Cette demande, qui peut sembler anecdotique, révèle en réalité l’ampleur du défi énergétique auquel fait face l’industrie de l’IA. Chaque interaction, même la plus brève, a désormais un coût environnemental mesurable qui s’accumule à l’échelle planétaire.
L’enjeu dépasse largement le cadre technologique pour devenir une question de société. Comment concilier les promesses de l’intelligence artificielle avec les impératifs de la transition énergétique ? Faut-il réguler l’usage de ces technologies ou faire confiance aux mécanismes de marché pour orienter le développement vers des solutions plus sobres ?

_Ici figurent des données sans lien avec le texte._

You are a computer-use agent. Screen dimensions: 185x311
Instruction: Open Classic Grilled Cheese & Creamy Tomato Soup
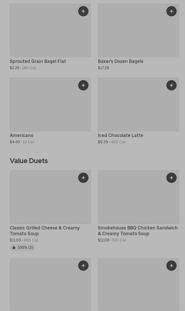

Vers une intelligence artificielle durable
La France tente de se positionner sur ce marché en tension en misant sur son mix énergétique décarboné. Emmanuel Macron a récemment vanté les avantages de l’électricité française pour attirer les investisseurs dans les centres de données, avec ce slogan : « Just plug, baby, plug ! L’électricité est disponible ». EDF a lancé plusieurs appels à manifestation d’intérêt pour proposer des terrains adaptés aux centres de données, notamment en Moselle et en Seine-et-Marne.
Cette stratégie française mise sur l’énergie nucléaire pour offrir une alternative moins carbonée aux centres de données américains alimentés en grande partie par des énergies fossiles. Cependant, même avec un mix énergétique décarboné, la question de la sobriété énergétique reste entière face à l’explosion des besoins.
L’avenir de l’intelligence artificielle se joue donc aussi sur sa capacité à concilier performance et durabilité. Les prochaines années seront cruciales pour déterminer si l’industrie saura développer des modèles plus efficaces ou si la course à la puissance continuera au détriment de l’environnement.
L’émergence de ChatGPT-5 et sa dépense énergétique record marquent peut-être un tournant dans la prise de conscience collective de l’impact environnemental du numérique. Face à l’urgence climatique, la question n’est plus seulement de savoir ce que l’intelligence artificielle peut faire pour nous, mais aussi ce que nous sommes prêts à sacrifier pour elle.